Given the likely emergence of more new investment products in the coming years, evaluating and updating existing investment policies to better reflect such market trends might be a necessary exercise. In fact, such exercises are already on the agenda for many treasurers. Last year’s, J.P. Morgan Global Investment PeerViewSM survey, for example, found that just under half (46%) of the treasurers surveyed in Europe plan to make changes to their investment policies, an unsurprising finding given that the same survey also discovered that only 44% of the same group of companies allowing for the use of variable net asset value (VNAV) MMFs.
“Upcoming US MMF reforms and eventual updates in Europe are prompting many corporate clients to review their investment policies,” says Beccy Milchem, Director, BlackRock Cash Management, noting the growing demand for alternatives to MMFs amongst the client base. “Those that are able to bucket stickier portions of operational and core cash balances have looked for additional solutions to add to their investment toolkit.”
Treasurers need to work closely with the Board to build an updated policy document detailing a full list of permissible instruments and counterparties. This could mean minor tweaks or a total revamp, depending obviously on the nature of the existing policy and the investment objectives of the corporate in question. For most companies, though, the undertaking would appear to be closer to the latter. Of those respondents in J.P. Morgan’s PeerViewSM survey that said they were planning changes to investment policies, only 18% said the changes would require a minimal level of effort. Meanwhile, 82% described the effort involved in making the necessary policy amendments as ‘moderate’ or ‘significant’.
Time on your side
Given the time consuming nature of identifying the changes that need to be made and then seeking board level approval, it is therefore advisable that treasurers – especially those at corporates that rely heavily on MMFs – to begin the process of review at the earliest opportune moment.
Many treasurers may, of course, want to wait until a final agreement is reached by European policymakers on the future regulation of MMFs before setting anything in stone. That would mean holding off until early 2017, at the earliest and, after the point of agreement, there should be an interim period (anywhere between six months and two years, based on the current proposals).

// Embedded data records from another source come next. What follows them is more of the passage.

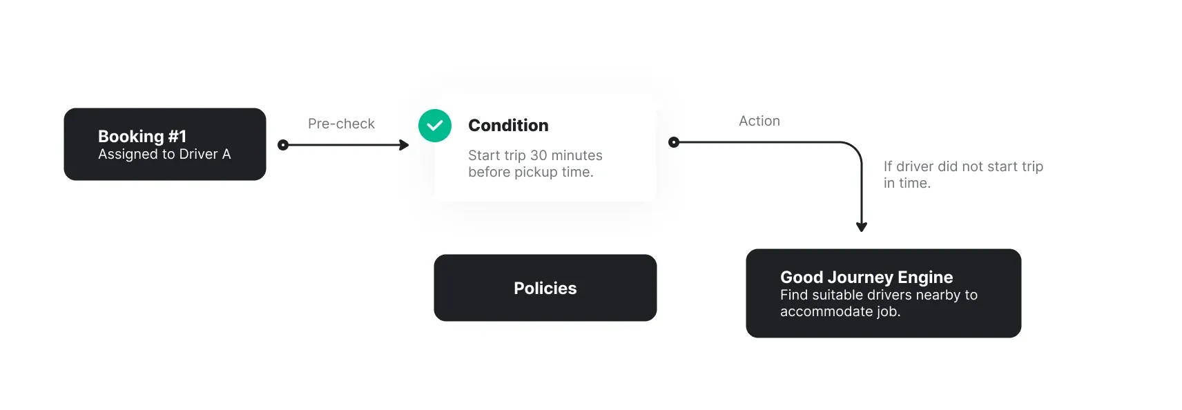The height and width of the screenshot is (410, 1182).
Task: Click the curved corner of the Action connector
Action: (854, 150)
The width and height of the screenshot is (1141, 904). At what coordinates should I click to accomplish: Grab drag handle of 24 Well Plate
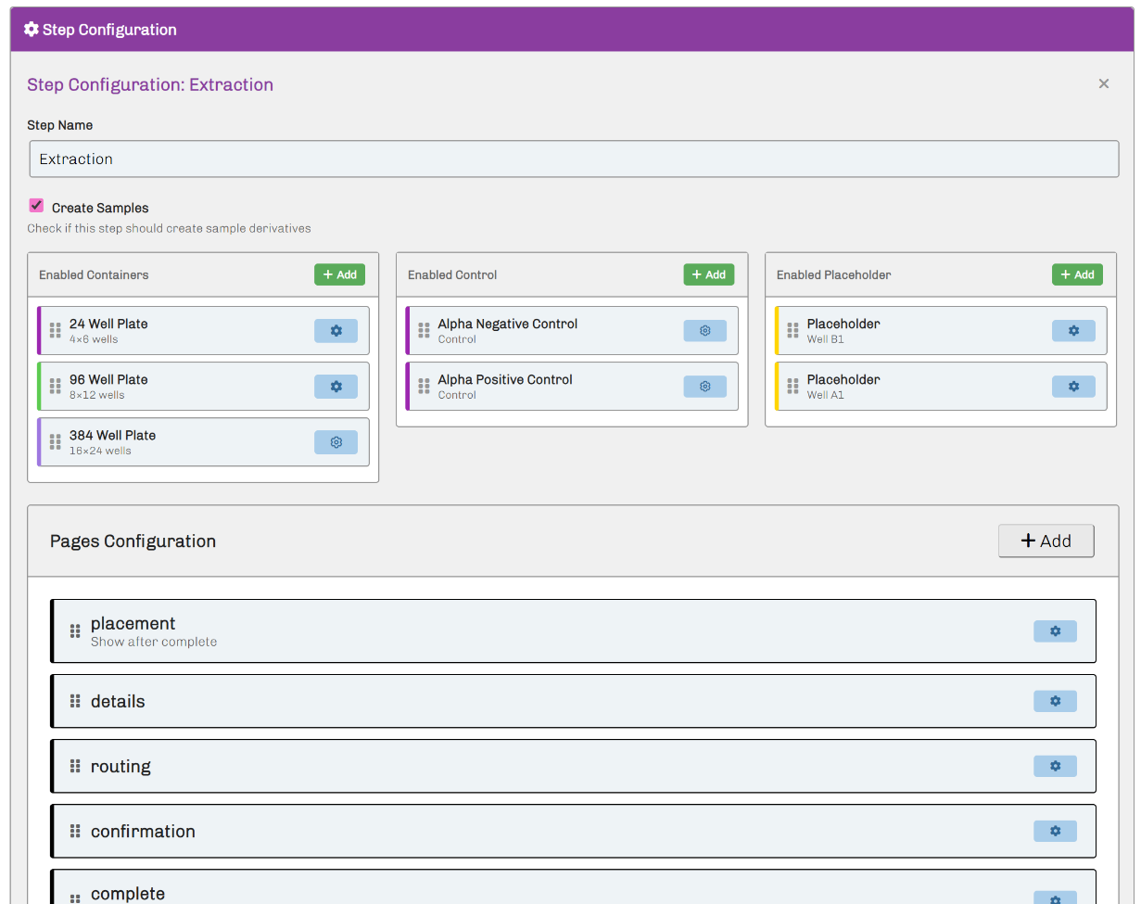pos(56,331)
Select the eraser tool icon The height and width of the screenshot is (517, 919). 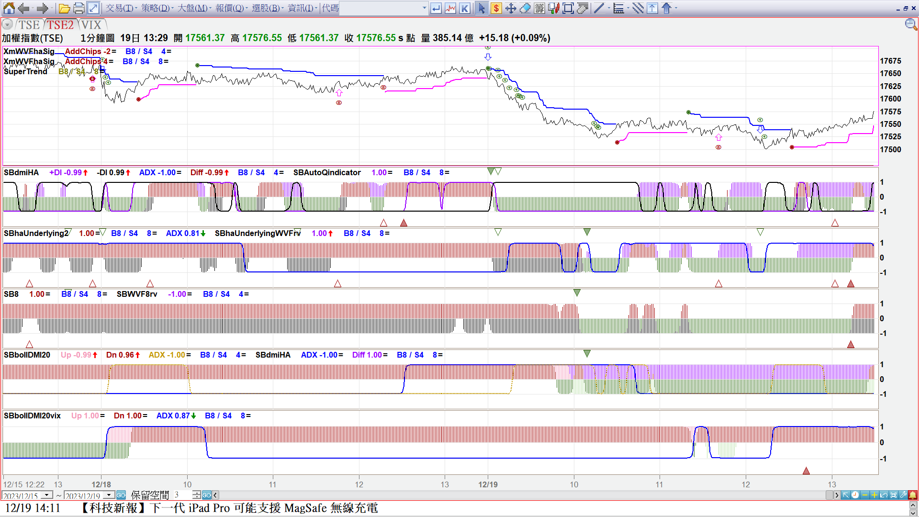525,8
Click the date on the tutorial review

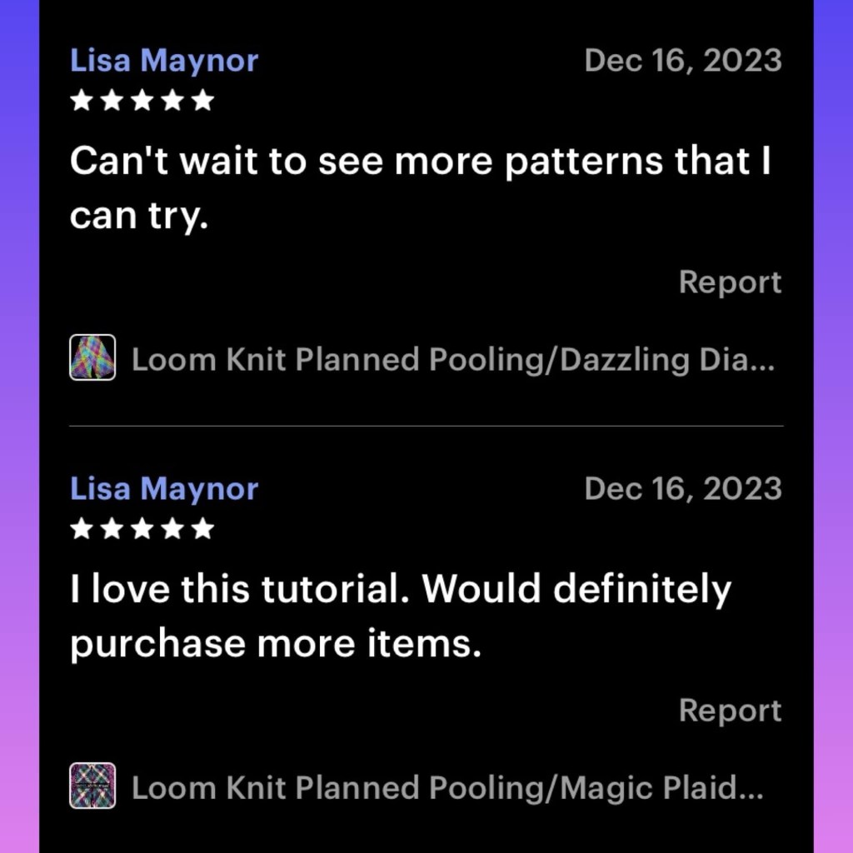[683, 489]
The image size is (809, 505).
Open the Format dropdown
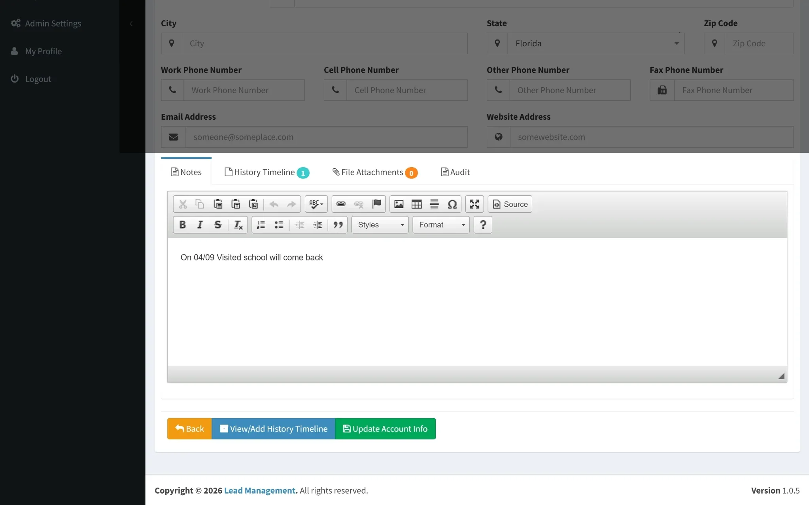click(x=441, y=225)
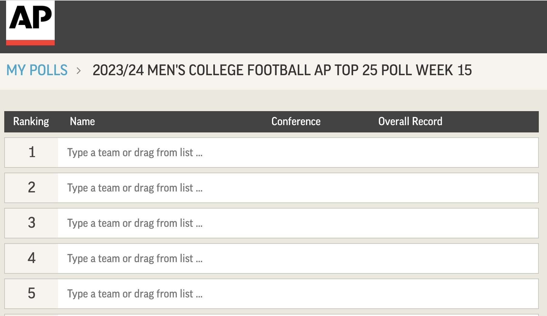This screenshot has height=316, width=547.
Task: Focus the team input for rank 1
Action: [x=298, y=153]
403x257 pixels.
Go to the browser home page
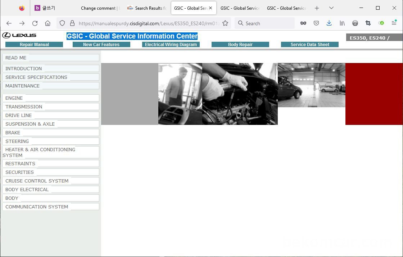click(47, 23)
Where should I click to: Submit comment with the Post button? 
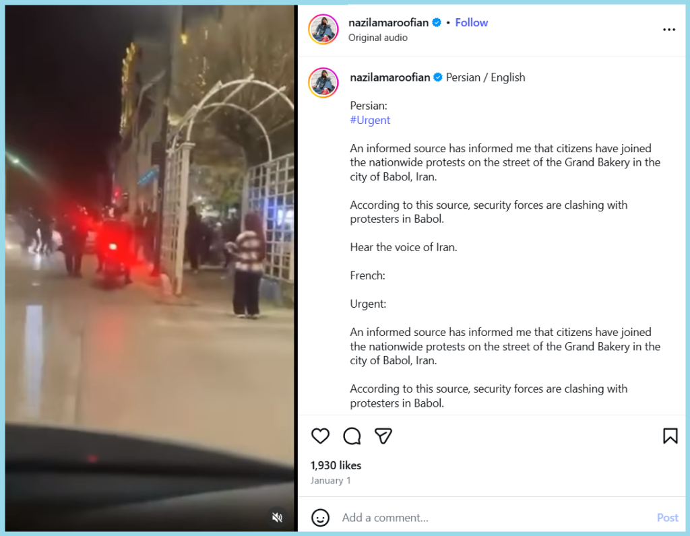[667, 518]
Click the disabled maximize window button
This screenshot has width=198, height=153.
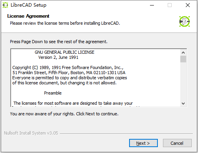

However, it might be sensible to work ahead of that schedule. Indeed, many corporate treasurers have, sensing the general direction of regulation in both Europe and the US, already made the necessary policy changes in order that they can begin familiarising themselves with the new products gradually and at their own pace. That way, once this protracted regulatory saga is eventually concluded – which it surely will be in the coming months – they will be as prepared as they possibly can be.